Monday 31st October 2022


Microsoft Teams - request a link via email

FoLD: a permanent, controlled-access, online repository for forensic linguistic research

Tim Grant

School of Languages & Social Sciences, Aston University

  • Abstract

This talk presents an innovative online resource for sharing and accessing forensic linguistics data, the Forensic Linguistic Databank (FoLD -, developed in the Aston Institute for Forensic Linguistics (AIFL) at Aston University, Birmingham. FoLD is a permanent, controlled access online repository for forensic linguistic data, including malicious communication data, investigative interview data, hate speech, and legal language.

Since access to relevant forensic linguistic data has been notoriously challenging since the conception of the discipline in the 1960s, FoLD represents the first attempt to provide researchers with the opportunity of sharing datasets of different levels of sensitivity and ethical concern.

In this talk we present the FoLD repository, how to donate data, and how to access already existing datasets from the website.

We further showcase a project carried out by researchers in the FoLD research centre at AIFL using data from FoLD.

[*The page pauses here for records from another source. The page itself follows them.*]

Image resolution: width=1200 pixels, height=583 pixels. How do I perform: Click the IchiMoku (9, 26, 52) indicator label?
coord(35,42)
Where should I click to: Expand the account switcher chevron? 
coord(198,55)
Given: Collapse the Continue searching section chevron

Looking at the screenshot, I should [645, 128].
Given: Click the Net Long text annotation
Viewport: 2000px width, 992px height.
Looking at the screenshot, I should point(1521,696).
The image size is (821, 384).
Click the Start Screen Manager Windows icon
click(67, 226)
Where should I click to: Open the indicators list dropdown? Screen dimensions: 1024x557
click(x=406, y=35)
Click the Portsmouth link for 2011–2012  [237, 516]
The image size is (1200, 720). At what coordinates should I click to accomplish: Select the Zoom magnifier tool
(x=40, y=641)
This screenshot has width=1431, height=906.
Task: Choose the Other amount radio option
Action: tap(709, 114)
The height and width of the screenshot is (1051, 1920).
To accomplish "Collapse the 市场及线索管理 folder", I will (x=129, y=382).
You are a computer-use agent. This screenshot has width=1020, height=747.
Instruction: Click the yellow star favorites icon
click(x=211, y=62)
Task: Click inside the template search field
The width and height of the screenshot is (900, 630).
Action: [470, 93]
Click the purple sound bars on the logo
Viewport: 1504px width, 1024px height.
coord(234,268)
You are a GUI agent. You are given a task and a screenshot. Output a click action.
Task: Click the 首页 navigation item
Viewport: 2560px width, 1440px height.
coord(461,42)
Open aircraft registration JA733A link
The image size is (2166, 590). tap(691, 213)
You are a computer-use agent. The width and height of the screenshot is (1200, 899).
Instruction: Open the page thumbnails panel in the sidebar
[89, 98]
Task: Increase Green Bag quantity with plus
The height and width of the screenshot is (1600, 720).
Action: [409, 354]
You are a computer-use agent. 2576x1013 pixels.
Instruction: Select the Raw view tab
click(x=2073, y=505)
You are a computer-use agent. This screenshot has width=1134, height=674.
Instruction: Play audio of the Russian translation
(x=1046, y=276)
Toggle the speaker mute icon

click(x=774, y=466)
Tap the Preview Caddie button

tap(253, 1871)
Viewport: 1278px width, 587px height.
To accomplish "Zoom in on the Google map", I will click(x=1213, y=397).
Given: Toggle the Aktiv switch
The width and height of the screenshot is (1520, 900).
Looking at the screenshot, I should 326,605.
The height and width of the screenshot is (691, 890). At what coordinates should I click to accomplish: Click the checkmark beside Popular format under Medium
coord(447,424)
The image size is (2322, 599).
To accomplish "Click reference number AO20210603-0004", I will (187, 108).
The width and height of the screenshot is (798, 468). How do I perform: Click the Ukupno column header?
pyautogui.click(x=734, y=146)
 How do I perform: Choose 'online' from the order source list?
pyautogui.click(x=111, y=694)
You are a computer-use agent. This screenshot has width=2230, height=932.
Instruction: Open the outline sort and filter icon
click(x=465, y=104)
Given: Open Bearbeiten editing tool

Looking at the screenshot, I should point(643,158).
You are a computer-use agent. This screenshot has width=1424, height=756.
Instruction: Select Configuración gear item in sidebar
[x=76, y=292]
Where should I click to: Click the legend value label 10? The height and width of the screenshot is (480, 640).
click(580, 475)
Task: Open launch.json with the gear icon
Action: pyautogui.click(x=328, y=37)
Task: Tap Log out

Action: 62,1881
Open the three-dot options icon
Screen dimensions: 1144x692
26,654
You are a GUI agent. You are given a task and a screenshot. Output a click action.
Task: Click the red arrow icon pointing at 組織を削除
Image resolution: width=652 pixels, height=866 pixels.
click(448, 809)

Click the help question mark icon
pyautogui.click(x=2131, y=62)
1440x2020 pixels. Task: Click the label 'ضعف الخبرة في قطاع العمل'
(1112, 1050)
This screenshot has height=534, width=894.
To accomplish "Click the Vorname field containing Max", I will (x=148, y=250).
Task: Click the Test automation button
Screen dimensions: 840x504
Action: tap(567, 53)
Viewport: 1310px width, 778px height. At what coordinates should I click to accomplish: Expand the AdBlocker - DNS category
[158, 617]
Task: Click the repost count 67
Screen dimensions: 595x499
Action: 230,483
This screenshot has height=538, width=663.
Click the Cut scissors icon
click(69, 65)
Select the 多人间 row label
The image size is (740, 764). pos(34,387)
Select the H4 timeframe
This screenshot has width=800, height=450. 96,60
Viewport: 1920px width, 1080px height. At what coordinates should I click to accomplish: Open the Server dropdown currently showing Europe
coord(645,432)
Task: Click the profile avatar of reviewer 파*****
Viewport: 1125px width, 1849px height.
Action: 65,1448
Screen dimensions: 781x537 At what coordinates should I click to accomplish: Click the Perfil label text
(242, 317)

This talk is a cross-over with FORGE, who provide seminars on forensic linguistics

Week 3

Thursday 27th October 2022


Microsoft Teams - request a link via email

Towards a methodological tree: combining Discourse Theory, Critical Discourse Studies and Corpus Linguistics

Katy Brown

University of Bath

  • Abstract

Discourse studies as a broad field has demonstrated openness to incorporating mixed methodologies and perspectives to provide a range of insights into complex phenomena. This paper seeks to propose a new framework which brings together the diverse traditions of Discourse Theory (DT), Critical Discourse Studies (CDS) and Corpus Linguistics (CL). While there are some excellent examples of work combining two of these approaches, particularly CDS and CL (e.g., Subtirelu and Baker, 2018; Baker, 2012), and a growing discussion around the potential compatibility of DT and CDS (Brown, 2020; De Cleen et al., 2021), or DT and CL (Wilkinson, 2022; Nikisianis et al., 2019), there have been very few attempts to bring them all together into a coherent research programme. The aim here then, expanding on recent studies conducted using this framework (Brown and Mondon, 2020; Brown, Mondon and Winter, 2021), is to develop a detailed account of how this combination can be achieved and what benefits it brings to the field of discourse studies. To demonstrate the way this can be implemented in textual analysis, examples are drawn from a study of far-right Brexit discourse and the process of mainstreaming.

Week 1

Thursday 13th October 2022


Welcome Lecture LT1 / Teams link available via email

A year to remember? Introducing the BE21 corpus and exploring recent part of speech tag change in British English

Paul Baker

CASS, Lancaster University

  • Abstract

This talk describes the collection and analysis of the most recent edition of the Brown family, the BE21 corpus, consisting of 1 million words of written British English texts, published in 2021. Using measures of the Coefficient of Variance, the frequencies of part-of-speech tags in BE21 are compared against the other four British members of the Brown family (from 1931, 1961, 1991 and 2006). Part-of-speech tags that are steadily increasing or decreasing in all five or the latest three corpora are examined via concordance lines and their distributions in order to identify new and emerging trends in British English. The analysis points to the continuation of some trends (such as declines in modal verbs and titles of address), along with newer trends like the rise of first person pronouns. The analysis indicates that more general trends of densification, democratisation and colloquialisation are continuing in British English.